Pero sobre todo, el espejo nos muestra nuestra indigencia y modestia frente a la soberbia y la desmesura, frente a esa pretensión de omnipotencia, esa creencia de saberlo y poderlo todo, esa arrogancia que nos lleva al exceso y a la expansión ilimitada. El filósofo Manuel Sacristán decía que somos la especie de la hybris, del pecado original, de la soberbia, la especie exagerada capaz de expansionarse hasta la autodestrucción. Vivimos con la ilusión del control, con esa tendencia a pensar que podemos dominar sucesos o resultados sobre los que, en realidad, tenemos poca o nula influencia (y esta crisis del COVID-19 es un claro ejemplo).
Cara a cara con nuestra imagen en el espejo de esta crisis no queda otra que volver a la humildad, a la modestia, a la alegría de las cosas finitas, como dice mi amigo y colega Luciano Espinosa (www.dilemata.net/revista/index.php/dilemata/article/view/352), que toma como punto de partida la finitud, siempre vulnerable al dolor pero que no condesciende a quedarse ahí anclada.
La palabra humildad proviene del latín humilitas, que significa “pegado a la tierra”, esto es, una humildad socrática (“sólo sé que no sé nada”), mediante la que reconocemos las propias debilidades y limitaciones. Poner los pies en la tierra, reconocer el valor de lo cotidiano, de lo prosaico, como pone de relieve la economía feminista: el capitalismo no reconoce todo el trabajo, invisibiliza esas modestas (pero imprescindibles) tareas que sostienen la vida y sólo remunera al “trabajador champiñón”, que brota de la nada con la camisa planchada listo para ir al tajo, que no cuida ni es cuidado.

..........

CONSIGNA A
Copia tal cual del fragmento sobre la humildad el pasaje que comienza con "Pero sobre todo, el" y sigue hasta "un claro ejemplo).".
CONSIGNA B
Según el fragmento sobre la humildad, ¿de qué palabra latina proviene "humildad" y qué significa?

EXTRACTO DE FILAS

..........

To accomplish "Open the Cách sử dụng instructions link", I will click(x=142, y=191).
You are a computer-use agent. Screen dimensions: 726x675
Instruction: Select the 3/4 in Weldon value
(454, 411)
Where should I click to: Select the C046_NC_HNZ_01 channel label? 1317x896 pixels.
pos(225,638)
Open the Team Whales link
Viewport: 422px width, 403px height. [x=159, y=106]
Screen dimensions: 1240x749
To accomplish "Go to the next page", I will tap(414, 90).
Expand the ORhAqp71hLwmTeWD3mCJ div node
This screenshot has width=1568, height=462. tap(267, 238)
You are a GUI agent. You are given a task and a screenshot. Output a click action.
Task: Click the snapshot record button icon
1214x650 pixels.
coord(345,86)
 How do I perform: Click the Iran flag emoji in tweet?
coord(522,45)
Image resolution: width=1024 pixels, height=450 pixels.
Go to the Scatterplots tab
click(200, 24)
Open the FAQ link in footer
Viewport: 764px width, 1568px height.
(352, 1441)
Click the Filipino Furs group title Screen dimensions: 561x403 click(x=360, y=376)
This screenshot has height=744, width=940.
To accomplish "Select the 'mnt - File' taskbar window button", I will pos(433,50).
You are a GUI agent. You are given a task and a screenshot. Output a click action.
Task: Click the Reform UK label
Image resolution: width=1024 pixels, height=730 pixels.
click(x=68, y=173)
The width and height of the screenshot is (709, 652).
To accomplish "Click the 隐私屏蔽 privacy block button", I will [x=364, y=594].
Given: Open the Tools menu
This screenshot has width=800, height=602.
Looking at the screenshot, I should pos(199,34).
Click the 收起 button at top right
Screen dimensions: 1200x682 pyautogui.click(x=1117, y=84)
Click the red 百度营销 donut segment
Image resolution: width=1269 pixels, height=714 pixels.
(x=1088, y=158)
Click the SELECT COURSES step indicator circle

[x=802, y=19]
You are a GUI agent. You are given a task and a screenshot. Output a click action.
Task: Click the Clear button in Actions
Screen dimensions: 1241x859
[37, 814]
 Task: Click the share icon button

..........

TU SOLUCIÓN A
Pero sobre todo, el espejo nos muestra nuestra indigencia y modestia frente a la soberbia y la desmesura, frente a esa pretensión de omnipotencia, esa creencia de saberlo y poderlo todo, esa arrogancia que nos lleva al exceso y a la expansión ilimitada. El filósofo Manuel Sacristán decía que somos la especie de la hybris, del pecado original, de la soberbia, la especie exagerada capaz de expansionarse hasta la autodestrucción. Vivimos con la ilusión del control, con esa tendencia a pensar que podemos dominar sucesos o resultados sobre los que, en realidad, tenemos poca o nula influencia (y esta crisis del COVID-19 es un claro ejemplo).

TU SOLUCIÓN B
Proviene de humilitas, que significa "pegado a la tierra".